= Page extract =
How Human Rights Can Build Haiti, by Fran Quigley

Whenever I return from Haiti I am asked if there is any hope for the country. I reply that when I am in the United States and hearing the news I do not think so. But when I am in Haiti among Haitians I believe there is.

The internationally known physician and anthropologist Paul Farmer, whose legendary work in Haiti began in the 1980s, sometimes says that the sickest patient on the island of Hispaniola is Haiti’s public sector—its government and its public infrastructure, including roads, bridges, sanitation systems, health care, and education. The efforts of most nongovernmental organizations, including the many churches that send mission groups to Haiti with the best will in the world, do nothing to strengthen the public sector. Hence the effects are short term. Their efforts are like dressings applied externally to wounds that come from internal, systemic disease.

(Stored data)
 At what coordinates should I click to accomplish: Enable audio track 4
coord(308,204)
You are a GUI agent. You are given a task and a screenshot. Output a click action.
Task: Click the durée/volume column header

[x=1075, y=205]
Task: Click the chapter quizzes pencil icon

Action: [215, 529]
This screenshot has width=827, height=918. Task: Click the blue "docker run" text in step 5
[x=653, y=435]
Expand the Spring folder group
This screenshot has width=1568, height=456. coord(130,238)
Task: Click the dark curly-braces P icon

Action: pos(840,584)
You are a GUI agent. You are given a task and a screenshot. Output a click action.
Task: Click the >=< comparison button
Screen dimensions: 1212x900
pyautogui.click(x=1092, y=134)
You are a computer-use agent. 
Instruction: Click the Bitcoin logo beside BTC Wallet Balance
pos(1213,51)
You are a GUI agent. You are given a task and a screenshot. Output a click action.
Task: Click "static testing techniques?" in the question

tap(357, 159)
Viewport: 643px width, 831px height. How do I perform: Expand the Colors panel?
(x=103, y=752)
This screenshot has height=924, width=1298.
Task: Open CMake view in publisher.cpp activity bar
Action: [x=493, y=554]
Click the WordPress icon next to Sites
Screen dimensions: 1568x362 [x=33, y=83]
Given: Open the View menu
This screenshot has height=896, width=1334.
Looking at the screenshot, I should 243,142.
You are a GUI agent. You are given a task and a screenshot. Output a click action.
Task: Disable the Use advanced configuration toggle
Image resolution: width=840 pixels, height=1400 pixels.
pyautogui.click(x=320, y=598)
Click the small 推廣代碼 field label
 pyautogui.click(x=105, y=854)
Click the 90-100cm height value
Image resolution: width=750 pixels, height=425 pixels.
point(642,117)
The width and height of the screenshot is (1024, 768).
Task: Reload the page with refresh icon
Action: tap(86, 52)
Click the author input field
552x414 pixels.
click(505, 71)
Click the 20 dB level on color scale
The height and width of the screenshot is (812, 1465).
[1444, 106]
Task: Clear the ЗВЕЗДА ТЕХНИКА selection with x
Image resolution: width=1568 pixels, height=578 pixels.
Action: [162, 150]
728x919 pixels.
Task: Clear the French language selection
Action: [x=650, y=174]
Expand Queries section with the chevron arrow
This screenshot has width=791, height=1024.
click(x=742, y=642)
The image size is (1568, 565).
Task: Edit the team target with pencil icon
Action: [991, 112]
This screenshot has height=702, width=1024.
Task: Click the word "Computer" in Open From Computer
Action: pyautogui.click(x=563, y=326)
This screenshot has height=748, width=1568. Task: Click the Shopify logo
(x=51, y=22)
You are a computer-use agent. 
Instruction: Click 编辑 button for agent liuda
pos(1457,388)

= What to work on =
1. In the essay on Haiti, what are the parts of public infrastructure that it names?
2. Carry on the essay on Haiti from the point where it stops.
The entries aren't needed for anything here.

= Outputs by task =
1. Roads, bridges, sanitation systems, health care, education

2.
Fran Quigley’s richly informed study of what ails Haiti and what a few dedicated activist lawyers are doing about it includes this comment by a consultant for the United States Agency for Inter­national Development: “I wish I could organize a trip of Tea Party activists and take them to Haiti so they could see what happens if they have a country with no government.” Quigley, who is director of the Health and Human Rights Clinic at Indiana University’s McKinney School of Law, offers plentiful information about the causes of Haiti’s miserable economic condition, chiefly its weakened government and the exploitation of Haiti’s poor by the country’s wealthy elite, often in collaboration with U.S. business interests.